Quote the lines below exactly, from the one that holds "Kapcsolat (31, 2523)" through the final line of the records, and only those.
Top of PROVIDED INFORMATION
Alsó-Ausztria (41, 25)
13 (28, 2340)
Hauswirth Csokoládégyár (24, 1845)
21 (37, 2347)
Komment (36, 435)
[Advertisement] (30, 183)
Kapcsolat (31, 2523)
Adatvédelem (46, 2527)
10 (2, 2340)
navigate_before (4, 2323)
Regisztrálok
Bottom of PROVIDED INFORMATION
### TASK RESPONSE
Kapcsolat (31, 2523)
Adatvédelem (46, 2527)
10 (2, 2340)
navigate_before (4, 2323)
Regisztrálok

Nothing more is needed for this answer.